Jail, an effective deterrent?

http://www.cjpf.org/crime/crime.html

 

There is a controversy over our current correctional system. Is it an effective deterrent to make people not commit crimes or not? There is evidence to show that it can go either way. For example we talked about in class how if clean up petty crimes people are less likely to commit bigger crimes, so we have a cascade effect of people not committing crimes and therefore our jail system works. However, this does not work in general. I once read an article describing inner city neighborhoods that have a significant percentage of their population in jail. The article argued that when an area reaches a critical percentage of their population in jail that it actually start to break down the society, and creates more crime, and leading to a cascade effect of putting more people in jail. It breaks down for several reasons. Let’s say that now we have greater percentages of households without a father. This has been shown to have a negative effect on the children. In addition if everyone you know has been to jail then it becomes normal to go to jail.

 

The article that I link to describes some of these effects.
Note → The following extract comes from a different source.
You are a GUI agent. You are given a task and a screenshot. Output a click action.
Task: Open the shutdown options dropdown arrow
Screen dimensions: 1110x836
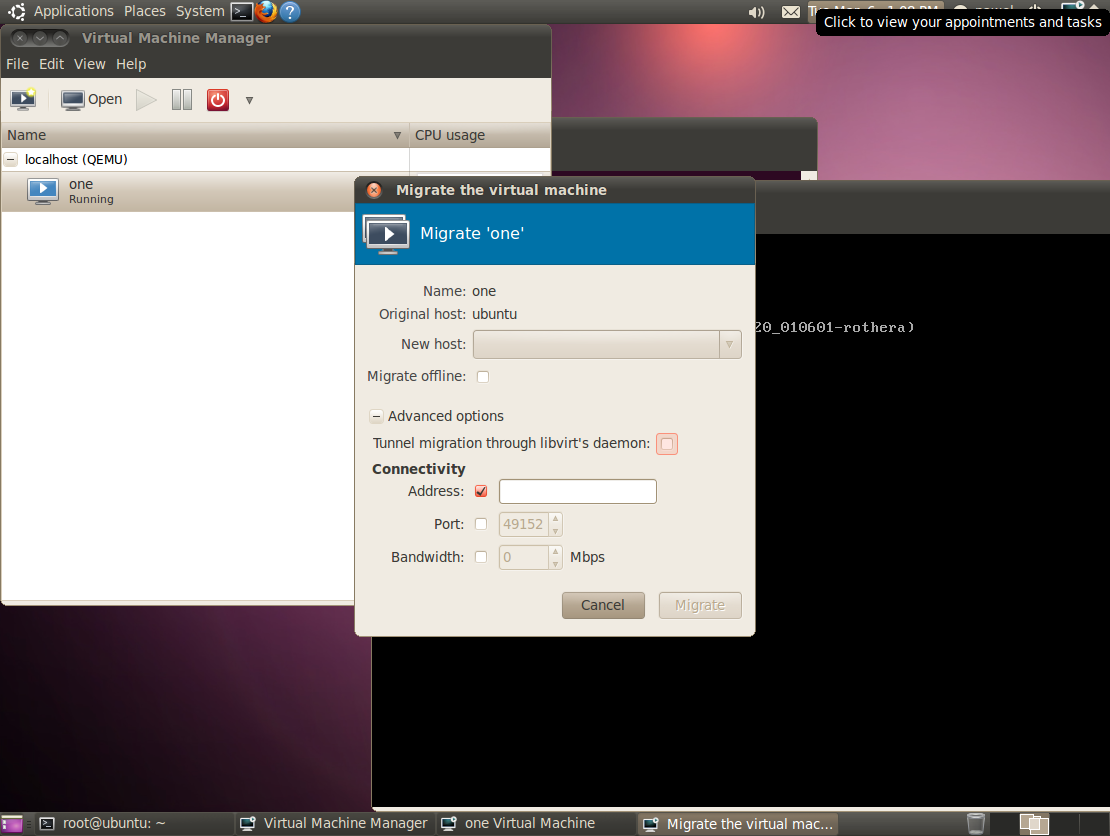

It goes beyond the damage that is done to the society by taking members out; it talks about how it changes the people in the correctional system. It says “First, the prison culture extends respect to more serious offenders. The culture values the transmission of increasingly sophisticated and more remunerative criminal techniques.” So once a person leaves jail it becomes hard for them to be reintegrated, and during the reintegration process might create other future felons, and thus a cascade that creates further crime.